Rebecca Cadbury-Simmons

Human remains in archaeology are unavoidable, especially within the world of commercial archaeology, as sites containing burials often come up for redevelopment.  Archaeologists need to excavate cemeteries and individual burials to ensure that the remains are not destroyed in the construction process. Before work starts on a site, often a non-intrusive investigation will take place, which informs us about what we might find in terms of archaeology. This search gives us an indication, but never tells us the full extent of what might be found, so whilst we can predict where we might find burials, sometimes they are found unexpectedly. In England, it is illegal to disturb human remains without a burial licence, which archaeologists need to apply to the Ministry of Justice to obtain. If we were expecting to find burials (for example if it was a known cemetery) we would apply for this licence in advance, otherwise work would be stopped until a licence has been acquired.

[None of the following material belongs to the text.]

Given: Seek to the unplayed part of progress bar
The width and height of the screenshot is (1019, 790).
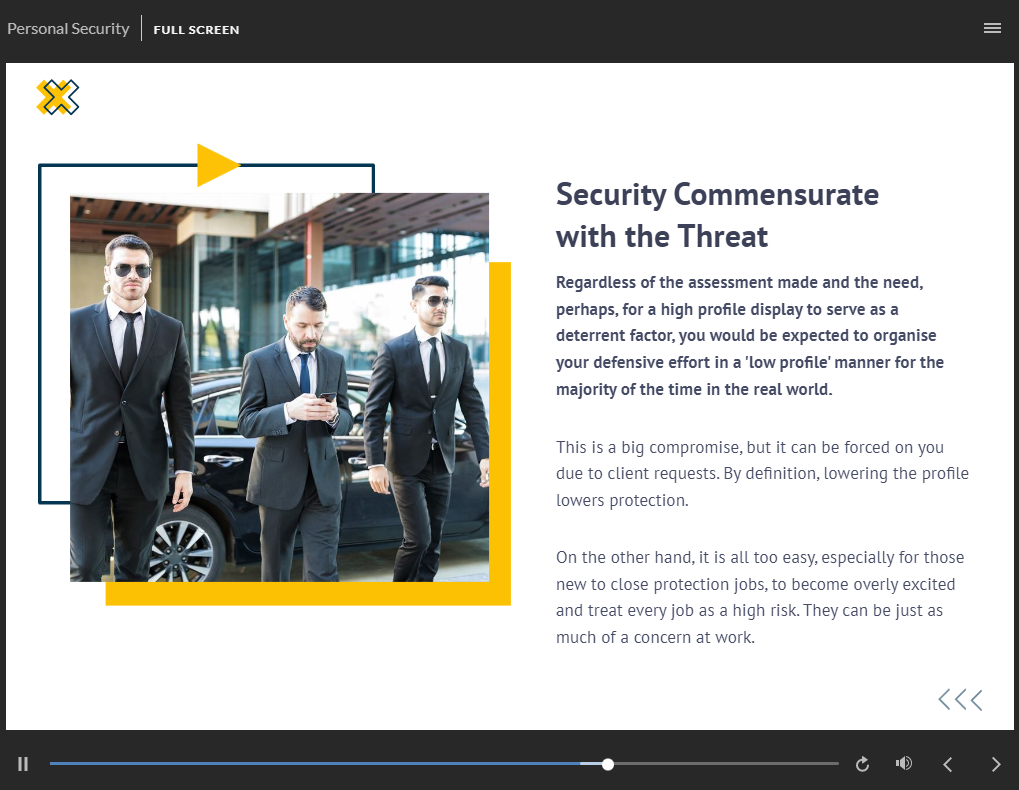Looking at the screenshot, I should tap(720, 764).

The burial licence not only gives archaeologists permission to excavate burials but also gives us the date of reburial. This is because all human remains in this country must be reburied at some point. The licences that we receive will either have a date of reburial or a date at which they must be deposited with  a museum. Sometime museums and universities can act as approved holding institutions for skeletons so that further research can be undertaken on these populations. Such an agreement usually allows four years for study, although this can be extended if there is a justifiable reason for doing so, and would still carry a final date of reburial.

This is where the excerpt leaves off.